Muhammad is also eligible to be traded as of Friday, and it wouldn’t surprise me if Minnesota inquired about moving him for that very bench piece you think they need. I’d be surprised if the Wolves were serious suitors for Jordan, given they’ve taken on the rest of Jimmy Butler’s max deal, just maxed Andrew Wiggins themselves and will soon have to do the same with Karl-Anthony Towns. I’d think they’d go for a less-expensive option.

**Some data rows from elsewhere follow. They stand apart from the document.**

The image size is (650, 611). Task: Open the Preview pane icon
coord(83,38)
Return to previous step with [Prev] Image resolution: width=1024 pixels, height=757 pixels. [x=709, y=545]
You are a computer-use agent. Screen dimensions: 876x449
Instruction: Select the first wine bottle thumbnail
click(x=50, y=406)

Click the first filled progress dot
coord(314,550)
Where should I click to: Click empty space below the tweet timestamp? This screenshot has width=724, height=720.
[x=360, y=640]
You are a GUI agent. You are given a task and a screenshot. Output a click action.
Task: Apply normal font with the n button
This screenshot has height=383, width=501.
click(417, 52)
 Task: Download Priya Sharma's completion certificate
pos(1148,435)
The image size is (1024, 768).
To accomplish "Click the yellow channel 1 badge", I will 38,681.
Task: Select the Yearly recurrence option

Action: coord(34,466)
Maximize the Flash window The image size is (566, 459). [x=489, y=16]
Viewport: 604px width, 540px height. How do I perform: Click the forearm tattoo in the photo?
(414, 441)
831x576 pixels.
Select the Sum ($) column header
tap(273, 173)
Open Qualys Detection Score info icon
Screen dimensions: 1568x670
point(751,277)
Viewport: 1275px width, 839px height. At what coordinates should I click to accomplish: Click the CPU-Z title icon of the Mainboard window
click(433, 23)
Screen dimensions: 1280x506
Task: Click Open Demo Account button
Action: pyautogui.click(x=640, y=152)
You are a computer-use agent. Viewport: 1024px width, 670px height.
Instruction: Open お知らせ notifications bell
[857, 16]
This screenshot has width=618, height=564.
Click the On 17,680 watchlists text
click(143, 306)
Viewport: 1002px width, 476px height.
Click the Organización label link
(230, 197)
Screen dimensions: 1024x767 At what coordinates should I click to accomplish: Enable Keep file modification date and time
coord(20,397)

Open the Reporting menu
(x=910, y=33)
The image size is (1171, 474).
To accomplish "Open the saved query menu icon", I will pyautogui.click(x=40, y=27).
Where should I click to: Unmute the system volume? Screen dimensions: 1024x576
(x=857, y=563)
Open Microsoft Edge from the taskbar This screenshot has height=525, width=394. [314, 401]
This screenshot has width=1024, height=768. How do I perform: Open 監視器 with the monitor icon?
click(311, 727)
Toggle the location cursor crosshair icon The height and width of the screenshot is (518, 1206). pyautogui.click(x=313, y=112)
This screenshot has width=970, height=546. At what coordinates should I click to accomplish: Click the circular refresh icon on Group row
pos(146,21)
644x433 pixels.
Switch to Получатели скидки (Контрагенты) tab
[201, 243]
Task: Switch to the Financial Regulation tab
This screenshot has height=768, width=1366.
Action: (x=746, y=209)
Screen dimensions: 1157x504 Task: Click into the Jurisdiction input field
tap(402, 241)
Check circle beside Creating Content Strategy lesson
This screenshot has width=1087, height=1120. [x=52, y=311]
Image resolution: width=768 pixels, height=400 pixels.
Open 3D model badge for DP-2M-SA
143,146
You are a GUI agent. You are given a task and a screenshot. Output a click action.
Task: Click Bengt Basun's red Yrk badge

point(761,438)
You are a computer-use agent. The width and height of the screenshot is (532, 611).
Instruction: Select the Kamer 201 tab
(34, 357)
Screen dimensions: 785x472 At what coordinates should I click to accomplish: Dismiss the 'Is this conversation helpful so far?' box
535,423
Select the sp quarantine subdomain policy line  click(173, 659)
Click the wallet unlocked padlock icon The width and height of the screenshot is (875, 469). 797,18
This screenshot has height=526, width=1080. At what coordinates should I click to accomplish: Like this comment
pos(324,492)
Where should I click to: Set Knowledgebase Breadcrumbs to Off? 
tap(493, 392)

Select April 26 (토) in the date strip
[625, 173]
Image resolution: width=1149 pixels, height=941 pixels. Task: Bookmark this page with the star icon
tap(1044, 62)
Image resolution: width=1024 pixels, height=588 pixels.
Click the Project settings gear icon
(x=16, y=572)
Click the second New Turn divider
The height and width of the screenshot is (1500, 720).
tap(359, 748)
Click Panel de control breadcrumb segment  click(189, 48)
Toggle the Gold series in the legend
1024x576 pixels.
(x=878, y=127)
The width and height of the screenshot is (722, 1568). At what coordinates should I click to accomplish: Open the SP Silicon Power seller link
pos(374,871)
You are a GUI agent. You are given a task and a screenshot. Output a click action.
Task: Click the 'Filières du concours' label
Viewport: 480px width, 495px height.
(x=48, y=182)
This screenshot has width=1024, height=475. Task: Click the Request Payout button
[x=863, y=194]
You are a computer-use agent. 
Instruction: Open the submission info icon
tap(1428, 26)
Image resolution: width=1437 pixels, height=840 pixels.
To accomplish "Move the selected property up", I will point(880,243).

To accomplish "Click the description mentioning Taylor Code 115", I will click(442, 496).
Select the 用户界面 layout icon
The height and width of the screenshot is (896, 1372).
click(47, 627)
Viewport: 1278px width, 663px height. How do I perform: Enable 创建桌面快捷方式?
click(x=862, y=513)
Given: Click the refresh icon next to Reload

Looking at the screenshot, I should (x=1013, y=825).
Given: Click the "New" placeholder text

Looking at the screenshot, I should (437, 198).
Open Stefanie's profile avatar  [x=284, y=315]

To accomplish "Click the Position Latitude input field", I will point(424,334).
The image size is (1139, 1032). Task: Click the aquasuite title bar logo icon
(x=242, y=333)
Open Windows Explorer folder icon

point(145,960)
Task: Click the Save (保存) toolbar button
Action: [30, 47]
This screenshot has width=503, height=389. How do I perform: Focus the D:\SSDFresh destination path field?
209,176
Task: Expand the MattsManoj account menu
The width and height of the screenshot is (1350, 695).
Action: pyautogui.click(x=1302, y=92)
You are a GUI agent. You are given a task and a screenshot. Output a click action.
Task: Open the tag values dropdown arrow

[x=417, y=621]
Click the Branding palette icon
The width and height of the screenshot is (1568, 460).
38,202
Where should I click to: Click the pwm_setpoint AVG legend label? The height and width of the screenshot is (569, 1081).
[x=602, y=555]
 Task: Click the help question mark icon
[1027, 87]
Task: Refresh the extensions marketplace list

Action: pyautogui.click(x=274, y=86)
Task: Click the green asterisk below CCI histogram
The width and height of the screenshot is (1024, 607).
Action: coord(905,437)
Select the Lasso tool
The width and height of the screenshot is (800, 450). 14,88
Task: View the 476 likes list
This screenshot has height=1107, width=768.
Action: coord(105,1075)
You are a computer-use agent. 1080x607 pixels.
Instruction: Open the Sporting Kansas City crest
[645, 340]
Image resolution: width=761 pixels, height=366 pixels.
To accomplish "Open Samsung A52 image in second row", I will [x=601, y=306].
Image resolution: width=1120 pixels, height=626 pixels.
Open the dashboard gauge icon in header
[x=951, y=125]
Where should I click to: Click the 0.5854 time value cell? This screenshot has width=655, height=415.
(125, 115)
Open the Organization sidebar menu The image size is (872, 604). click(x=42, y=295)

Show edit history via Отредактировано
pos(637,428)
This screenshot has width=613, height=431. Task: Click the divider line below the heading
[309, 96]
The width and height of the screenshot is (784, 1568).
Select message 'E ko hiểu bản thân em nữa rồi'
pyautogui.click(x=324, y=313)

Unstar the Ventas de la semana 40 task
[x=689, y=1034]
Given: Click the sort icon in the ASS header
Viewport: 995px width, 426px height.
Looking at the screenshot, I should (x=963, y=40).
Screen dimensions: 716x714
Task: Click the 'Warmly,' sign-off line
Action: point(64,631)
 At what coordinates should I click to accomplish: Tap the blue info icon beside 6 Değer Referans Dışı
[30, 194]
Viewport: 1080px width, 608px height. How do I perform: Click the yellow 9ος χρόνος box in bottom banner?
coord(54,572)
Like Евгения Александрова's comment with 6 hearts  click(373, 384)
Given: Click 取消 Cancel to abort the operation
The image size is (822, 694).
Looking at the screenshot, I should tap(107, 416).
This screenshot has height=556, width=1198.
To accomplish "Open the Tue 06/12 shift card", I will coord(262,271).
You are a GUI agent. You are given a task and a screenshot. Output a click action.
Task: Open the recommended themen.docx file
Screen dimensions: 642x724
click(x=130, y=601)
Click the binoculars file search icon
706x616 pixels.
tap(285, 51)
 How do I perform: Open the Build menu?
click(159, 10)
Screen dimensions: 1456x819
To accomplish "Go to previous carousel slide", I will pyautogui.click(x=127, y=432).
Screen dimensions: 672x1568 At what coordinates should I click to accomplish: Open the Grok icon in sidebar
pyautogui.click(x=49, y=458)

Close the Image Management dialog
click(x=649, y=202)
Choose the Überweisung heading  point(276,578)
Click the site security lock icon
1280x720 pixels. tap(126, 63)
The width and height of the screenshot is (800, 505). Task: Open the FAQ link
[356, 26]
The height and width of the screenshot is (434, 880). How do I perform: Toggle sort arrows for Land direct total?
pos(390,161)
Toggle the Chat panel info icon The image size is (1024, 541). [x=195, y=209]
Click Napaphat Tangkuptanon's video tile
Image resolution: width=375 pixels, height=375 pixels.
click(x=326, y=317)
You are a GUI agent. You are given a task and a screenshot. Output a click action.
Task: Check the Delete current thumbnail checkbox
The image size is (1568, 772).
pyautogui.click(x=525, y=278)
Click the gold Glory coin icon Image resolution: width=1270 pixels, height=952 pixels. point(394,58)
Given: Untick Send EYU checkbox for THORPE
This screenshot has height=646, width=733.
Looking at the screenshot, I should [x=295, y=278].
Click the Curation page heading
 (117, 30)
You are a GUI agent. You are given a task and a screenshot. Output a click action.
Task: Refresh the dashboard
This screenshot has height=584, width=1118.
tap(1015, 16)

For example and not based on information, a Willie Reed-type of big (Reed signed a one-year minimum deal with the LA Clippers, and given that Reed was a client of now-shuttered agent Andy Miller, Reed is no doubt looking for a higher-profile gig off the bench than the Clippers provide). Maybe Ersan Ilyasova from the Atlanta Hawks; he’s had a couple of huge offensive games of late for the Hawks, and we know he certainly isn’t averse to taking charges; that’s right up Thibs’s alley.

The Sixth Vleet is ashore. From Jimmy Chow:

Do you think it is possible to win an award mostly based upon Net Rating — specifically Fred VanVleet for 6th Man of the Year? For bench players with about 15 minutes per game, Nene, Shaun Livingston, Devin Harris and the aforementioned VanVleet are the leaders in Net Rating. Where VanVleet has an edge is that about half of his minutes are played without All-Star teammates on the court. By comparison, Livingston’s and Nene’s minutes are predominately with at least one or more All-Star level teammate. Looking at other stats even at per 36 minutes, they don’t jump out at you.

Fred’s having a solid season, Jimmy, and the big jump clearly is in offensive rating, which is nine points better than it was last season. (His overall field goal percentage is up, even while his 3-point percentage is down so far compared to last season.) It would be hard for me to give him Sixth Man just off of Net Rating, though you make a good case for it. It will also be hard to overcome the penchant for giving the award to scorers off the bench — not that that has to be the only way to judge how effective a reserve player is.

Send your questions, comments and other 3 a.m. terrors to daldridgetnt@gmail.com. If your e-mail is funny, thought-provoking or snarky, we just might publish it!


(Last week’s averages in parenthesis)

1) James Harden (38.5 ppg, 6.5 rpg, 3 apg, .500 FG, .913 FT): Saturday’s 48-piece at Portland was, amazingly, Harden’s 40th game since being traded to the Rockets in 2012 with 40 or more points.

2) LeBron James (28.5 ppg, 10.3 rpg, 9 apg, .538 FG, .741 FT): Collected his 58th career triple-double in Saturday’s win over Philadelphia, leaving him one short of Larry Bird for sixth place on the NBA’s all-time list.

3) Giannis Antetokounmpo (32.3 ppg, 10.8 rpg, 4.5 apg, .543 FG, .830 FT): The most unheralded part of the Freak’s game: he gets to the foul line in bunches: 47 attempts in four games this week.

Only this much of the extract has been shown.